The records appear below. Copy each one exactly.

**PROVIDED DATA**
******************************
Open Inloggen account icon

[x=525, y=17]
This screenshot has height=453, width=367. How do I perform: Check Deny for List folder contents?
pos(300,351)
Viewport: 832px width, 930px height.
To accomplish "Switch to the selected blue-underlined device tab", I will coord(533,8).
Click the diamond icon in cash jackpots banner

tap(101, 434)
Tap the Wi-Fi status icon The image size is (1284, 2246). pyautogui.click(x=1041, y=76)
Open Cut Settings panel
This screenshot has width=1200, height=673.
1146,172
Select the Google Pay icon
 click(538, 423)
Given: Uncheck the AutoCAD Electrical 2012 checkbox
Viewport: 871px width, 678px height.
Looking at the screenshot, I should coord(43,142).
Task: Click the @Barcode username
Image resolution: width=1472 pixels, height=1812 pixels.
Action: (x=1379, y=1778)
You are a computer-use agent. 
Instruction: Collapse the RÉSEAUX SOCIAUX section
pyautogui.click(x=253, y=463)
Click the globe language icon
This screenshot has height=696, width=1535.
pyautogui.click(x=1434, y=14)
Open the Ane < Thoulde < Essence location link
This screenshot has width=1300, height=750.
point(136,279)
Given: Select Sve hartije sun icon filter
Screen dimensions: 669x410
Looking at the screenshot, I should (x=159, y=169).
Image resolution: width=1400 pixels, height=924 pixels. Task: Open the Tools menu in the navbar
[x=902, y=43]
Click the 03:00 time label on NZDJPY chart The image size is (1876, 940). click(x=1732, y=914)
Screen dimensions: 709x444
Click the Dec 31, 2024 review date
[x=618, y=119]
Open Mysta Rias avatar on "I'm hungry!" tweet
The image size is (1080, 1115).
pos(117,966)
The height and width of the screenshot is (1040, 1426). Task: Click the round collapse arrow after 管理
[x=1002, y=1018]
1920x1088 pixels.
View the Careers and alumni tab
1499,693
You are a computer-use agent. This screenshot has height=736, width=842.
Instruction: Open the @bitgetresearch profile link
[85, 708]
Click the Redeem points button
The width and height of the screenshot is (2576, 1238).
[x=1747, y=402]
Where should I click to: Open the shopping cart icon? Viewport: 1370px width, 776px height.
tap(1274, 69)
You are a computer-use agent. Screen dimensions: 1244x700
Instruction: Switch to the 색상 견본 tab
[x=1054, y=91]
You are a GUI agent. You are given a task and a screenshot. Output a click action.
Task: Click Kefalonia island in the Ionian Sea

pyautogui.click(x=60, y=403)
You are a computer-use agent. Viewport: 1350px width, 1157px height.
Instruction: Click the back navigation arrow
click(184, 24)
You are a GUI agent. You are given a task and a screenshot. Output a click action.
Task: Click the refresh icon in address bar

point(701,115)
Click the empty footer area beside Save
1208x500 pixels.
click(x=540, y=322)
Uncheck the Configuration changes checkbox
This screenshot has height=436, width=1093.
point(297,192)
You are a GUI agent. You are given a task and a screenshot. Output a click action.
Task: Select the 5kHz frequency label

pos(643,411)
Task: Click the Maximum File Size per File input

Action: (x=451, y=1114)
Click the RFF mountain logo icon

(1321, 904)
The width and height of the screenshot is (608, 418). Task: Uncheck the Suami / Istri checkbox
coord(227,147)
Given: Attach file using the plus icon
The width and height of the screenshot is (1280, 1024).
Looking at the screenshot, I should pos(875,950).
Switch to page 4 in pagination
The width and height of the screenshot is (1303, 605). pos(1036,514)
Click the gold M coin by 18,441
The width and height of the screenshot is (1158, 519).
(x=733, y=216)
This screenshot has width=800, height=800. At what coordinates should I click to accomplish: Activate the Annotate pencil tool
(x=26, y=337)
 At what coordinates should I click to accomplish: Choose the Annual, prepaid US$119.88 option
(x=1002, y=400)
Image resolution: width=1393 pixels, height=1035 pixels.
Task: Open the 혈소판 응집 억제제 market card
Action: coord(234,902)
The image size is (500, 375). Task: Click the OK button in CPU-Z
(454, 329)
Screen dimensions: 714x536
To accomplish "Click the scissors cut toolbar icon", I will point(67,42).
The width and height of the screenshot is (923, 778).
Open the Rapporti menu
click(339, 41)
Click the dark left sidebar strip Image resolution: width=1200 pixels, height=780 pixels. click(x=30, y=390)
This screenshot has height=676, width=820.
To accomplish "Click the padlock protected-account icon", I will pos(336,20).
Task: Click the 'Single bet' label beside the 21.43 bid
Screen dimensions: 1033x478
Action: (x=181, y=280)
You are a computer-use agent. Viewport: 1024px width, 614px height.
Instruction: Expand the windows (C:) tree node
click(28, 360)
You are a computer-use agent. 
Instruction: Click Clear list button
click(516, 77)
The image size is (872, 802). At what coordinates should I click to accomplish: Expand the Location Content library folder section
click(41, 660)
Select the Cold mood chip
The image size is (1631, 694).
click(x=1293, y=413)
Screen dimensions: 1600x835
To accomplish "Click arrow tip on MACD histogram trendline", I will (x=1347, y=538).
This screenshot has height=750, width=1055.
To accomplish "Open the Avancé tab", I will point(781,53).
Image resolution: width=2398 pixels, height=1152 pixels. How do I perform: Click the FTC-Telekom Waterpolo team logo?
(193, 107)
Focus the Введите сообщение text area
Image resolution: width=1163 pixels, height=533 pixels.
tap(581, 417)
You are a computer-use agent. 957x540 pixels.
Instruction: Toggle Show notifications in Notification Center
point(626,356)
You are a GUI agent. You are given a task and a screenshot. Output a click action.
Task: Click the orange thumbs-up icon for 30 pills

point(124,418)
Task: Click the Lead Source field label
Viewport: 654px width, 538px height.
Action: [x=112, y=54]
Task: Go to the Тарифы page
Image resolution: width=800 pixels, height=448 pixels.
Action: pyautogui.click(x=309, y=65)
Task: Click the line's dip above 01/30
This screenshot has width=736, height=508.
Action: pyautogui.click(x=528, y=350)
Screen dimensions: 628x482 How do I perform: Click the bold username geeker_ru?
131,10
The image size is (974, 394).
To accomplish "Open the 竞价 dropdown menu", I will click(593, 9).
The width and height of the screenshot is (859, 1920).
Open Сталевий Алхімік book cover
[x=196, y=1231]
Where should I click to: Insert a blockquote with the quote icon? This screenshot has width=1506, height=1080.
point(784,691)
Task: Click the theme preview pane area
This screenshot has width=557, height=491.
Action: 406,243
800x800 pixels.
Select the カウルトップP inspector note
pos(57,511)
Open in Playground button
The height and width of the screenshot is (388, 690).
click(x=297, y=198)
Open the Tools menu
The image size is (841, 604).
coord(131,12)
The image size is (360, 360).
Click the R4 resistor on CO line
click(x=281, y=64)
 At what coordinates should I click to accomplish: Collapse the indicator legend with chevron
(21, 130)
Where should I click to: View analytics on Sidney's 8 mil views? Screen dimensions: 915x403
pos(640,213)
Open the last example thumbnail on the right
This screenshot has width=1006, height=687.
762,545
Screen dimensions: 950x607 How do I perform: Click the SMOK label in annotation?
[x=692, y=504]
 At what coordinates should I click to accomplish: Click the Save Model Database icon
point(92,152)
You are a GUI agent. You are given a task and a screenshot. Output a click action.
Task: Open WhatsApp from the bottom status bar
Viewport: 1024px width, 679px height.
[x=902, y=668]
******************************
**RESPONSE TO THE EXERCISE**
Open Inloggen account icon

[x=525, y=17]
This screenshot has height=453, width=367. How do I perform: Check Deny for List folder contents?
pos(300,351)
Viewport: 832px width, 930px height.
To accomplish "Switch to the selected blue-underlined device tab", I will coord(533,8).
Click the diamond icon in cash jackpots banner

tap(101, 434)
Tap the Wi-Fi status icon The image size is (1284, 2246). pyautogui.click(x=1041, y=76)
Open Cut Settings panel
This screenshot has width=1200, height=673.
1146,172
Select the Google Pay icon
 click(538, 423)
Given: Uncheck the AutoCAD Electrical 2012 checkbox
Viewport: 871px width, 678px height.
Looking at the screenshot, I should coord(43,142).
Task: Click the @Barcode username
Image resolution: width=1472 pixels, height=1812 pixels.
Action: (x=1379, y=1778)
You are a computer-use agent. 
Instruction: Collapse the RÉSEAUX SOCIAUX section
pyautogui.click(x=253, y=463)
Click the globe language icon
This screenshot has height=696, width=1535.
pyautogui.click(x=1434, y=14)
Open the Ane < Thoulde < Essence location link
This screenshot has width=1300, height=750.
point(136,279)
Given: Select Sve hartije sun icon filter
Screen dimensions: 669x410
Looking at the screenshot, I should (x=159, y=169).
Image resolution: width=1400 pixels, height=924 pixels. Task: Open the Tools menu in the navbar
[x=902, y=43]
Click the 03:00 time label on NZDJPY chart The image size is (1876, 940). click(x=1732, y=914)
Screen dimensions: 709x444
Click the Dec 31, 2024 review date
[x=618, y=119]
Open Mysta Rias avatar on "I'm hungry!" tweet
The image size is (1080, 1115).
pos(117,966)
The height and width of the screenshot is (1040, 1426). Task: Click the round collapse arrow after 管理
[x=1002, y=1018]
1920x1088 pixels.
View the Careers and alumni tab
1499,693
You are a computer-use agent. This screenshot has height=736, width=842.
Instruction: Open the @bitgetresearch profile link
[85, 708]
Click the Redeem points button
The width and height of the screenshot is (2576, 1238).
[x=1747, y=402]
Where should I click to: Open the shopping cart icon? Viewport: 1370px width, 776px height.
tap(1274, 69)
You are a computer-use agent. Screen dimensions: 1244x700
Instruction: Switch to the 색상 견본 tab
[x=1054, y=91]
You are a GUI agent. You are given a task and a screenshot. Output a click action.
Task: Click Kefalonia island in the Ionian Sea

pyautogui.click(x=60, y=403)
You are a computer-use agent. Viewport: 1350px width, 1157px height.
Instruction: Click the back navigation arrow
click(184, 24)
You are a GUI agent. You are given a task and a screenshot. Output a click action.
Task: Click the refresh icon in address bar

point(701,115)
Click the empty footer area beside Save
1208x500 pixels.
click(x=540, y=322)
Uncheck the Configuration changes checkbox
This screenshot has height=436, width=1093.
point(297,192)
You are a GUI agent. You are given a task and a screenshot. Output a click action.
Task: Select the 5kHz frequency label

pos(643,411)
Task: Click the Maximum File Size per File input

Action: (x=451, y=1114)
Click the RFF mountain logo icon

(1321, 904)
The width and height of the screenshot is (608, 418). Task: Uncheck the Suami / Istri checkbox
coord(227,147)
Given: Attach file using the plus icon
The width and height of the screenshot is (1280, 1024).
Looking at the screenshot, I should pos(875,950).
Switch to page 4 in pagination
The width and height of the screenshot is (1303, 605). pos(1036,514)
Click the gold M coin by 18,441
The width and height of the screenshot is (1158, 519).
(x=733, y=216)
This screenshot has width=800, height=800. At what coordinates should I click to accomplish: Activate the Annotate pencil tool
(x=26, y=337)
 At what coordinates should I click to accomplish: Choose the Annual, prepaid US$119.88 option
(x=1002, y=400)
Image resolution: width=1393 pixels, height=1035 pixels.
Task: Open the 혈소판 응집 억제제 market card
Action: coord(234,902)
The image size is (500, 375). Task: Click the OK button in CPU-Z
(454, 329)
Screen dimensions: 714x536
To accomplish "Click the scissors cut toolbar icon", I will point(67,42).
The width and height of the screenshot is (923, 778).
Open the Rapporti menu
click(339, 41)
Click the dark left sidebar strip Image resolution: width=1200 pixels, height=780 pixels. click(x=30, y=390)
This screenshot has height=676, width=820.
To accomplish "Click the padlock protected-account icon", I will pos(336,20).
Task: Click the 'Single bet' label beside the 21.43 bid
Screen dimensions: 1033x478
Action: (x=181, y=280)
You are a computer-use agent. Viewport: 1024px width, 614px height.
Instruction: Expand the windows (C:) tree node
click(28, 360)
You are a computer-use agent. 
Instruction: Click Clear list button
click(516, 77)
The image size is (872, 802). At what coordinates should I click to accomplish: Expand the Location Content library folder section
click(41, 660)
Select the Cold mood chip
The image size is (1631, 694).
click(x=1293, y=413)
Screen dimensions: 1600x835
To accomplish "Click arrow tip on MACD histogram trendline", I will (x=1347, y=538).
This screenshot has height=750, width=1055.
To accomplish "Open the Avancé tab", I will point(781,53).
Image resolution: width=2398 pixels, height=1152 pixels. How do I perform: Click the FTC-Telekom Waterpolo team logo?
(193, 107)
Focus the Введите сообщение text area
Image resolution: width=1163 pixels, height=533 pixels.
tap(581, 417)
You are a computer-use agent. 957x540 pixels.
Instruction: Toggle Show notifications in Notification Center
point(626,356)
You are a GUI agent. You are given a task and a screenshot. Output a click action.
Task: Click the orange thumbs-up icon for 30 pills

point(124,418)
Task: Click the Lead Source field label
Viewport: 654px width, 538px height.
Action: [x=112, y=54]
Task: Go to the Тарифы page
Image resolution: width=800 pixels, height=448 pixels.
Action: pyautogui.click(x=309, y=65)
Task: Click the line's dip above 01/30
This screenshot has width=736, height=508.
Action: pyautogui.click(x=528, y=350)
Screen dimensions: 628x482 How do I perform: Click the bold username geeker_ru?
131,10
The image size is (974, 394).
To accomplish "Open the 竞价 dropdown menu", I will click(593, 9).
The width and height of the screenshot is (859, 1920).
Open Сталевий Алхімік book cover
[x=196, y=1231]
Where should I click to: Insert a blockquote with the quote icon? This screenshot has width=1506, height=1080.
point(784,691)
Task: Click the theme preview pane area
This screenshot has width=557, height=491.
Action: 406,243
800x800 pixels.
Select the カウルトップP inspector note
pos(57,511)
Open in Playground button
The height and width of the screenshot is (388, 690).
click(x=297, y=198)
Open the Tools menu
The image size is (841, 604).
coord(131,12)
The image size is (360, 360).
Click the R4 resistor on CO line
click(x=281, y=64)
 At what coordinates should I click to accomplish: Collapse the indicator legend with chevron
(21, 130)
Where should I click to: View analytics on Sidney's 8 mil views? Screen dimensions: 915x403
pos(640,213)
Open the last example thumbnail on the right
This screenshot has width=1006, height=687.
762,545
Screen dimensions: 950x607 How do I perform: Click the SMOK label in annotation?
[x=692, y=504]
 At what coordinates should I click to accomplish: Click the Save Model Database icon
point(92,152)
You are a GUI agent. You are given a task and a screenshot. Output a click action.
Task: Open WhatsApp from the bottom status bar
Viewport: 1024px width, 679px height.
[x=902, y=668]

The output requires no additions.